It’s no wonder the end of my days keep creeping into my thoughts, eight weeks ago I had a letter from 10 Downing Street, no less, in it Boris told me about the steps being taken to combat coronavirus and instructing me to stay indoors for six weeks and various other rules. This morning I had a text from the NHS Coronavirus Service (the latest of several) informing me “You have been identified as a someone who may be at high risk of severe illness if you catch coronavirus.” It told me that support is available to get food or basic care should I need it.
It’s all very good and I’m impressed, but it’s another reminder of the stage I have reached in my life, isn’t it?
My sister’s lung cancer was inoperable, she had it in both lungs. Mine was operable, and I went into St George’s Hospital, London, last July, and one third of my right lung was removed. Since then I have been unable to run up the stairs, or, in fact, run. But still, what’s the hurry when you are 83?
Apart from that minor irritation I also get out of breath easily – which I suppose is not surprising considering Dr Nimako removed one third of half of my breathing apparatus.
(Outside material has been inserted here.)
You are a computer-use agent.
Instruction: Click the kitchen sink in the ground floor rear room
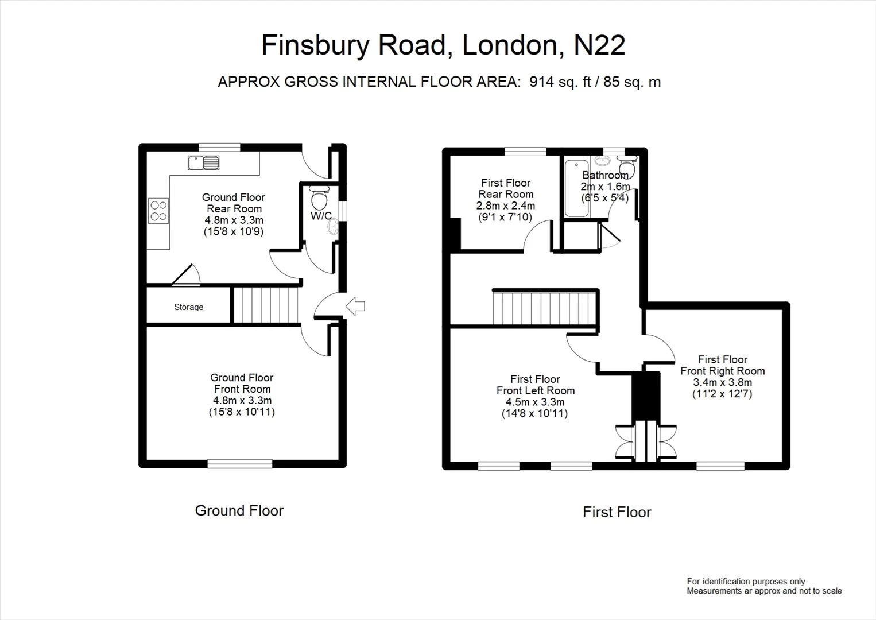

I can and do still ride my (electric) bike and I take walks now and then. Some weeks after the lung op I had an appointment with an oncologist. She told me radiotherapy in my case was not necessary but I should consider chemotherapy, “to be on the safe side,” she said. She spent some time explaining what it could do, went through the side-effects, and ended by saying the percentage of people’s condition being improved in this way was around 5%(!) I declined and here I am almost a year later and I don’t regret that decision in the slightest. I’d heard too many negative stories about that treatment to risk it and had spoken to a couple of people who had endured it, and both said I had done the right thing. Even Sandra (one of the Macmillan nurses assigned to me, more of later) agreed.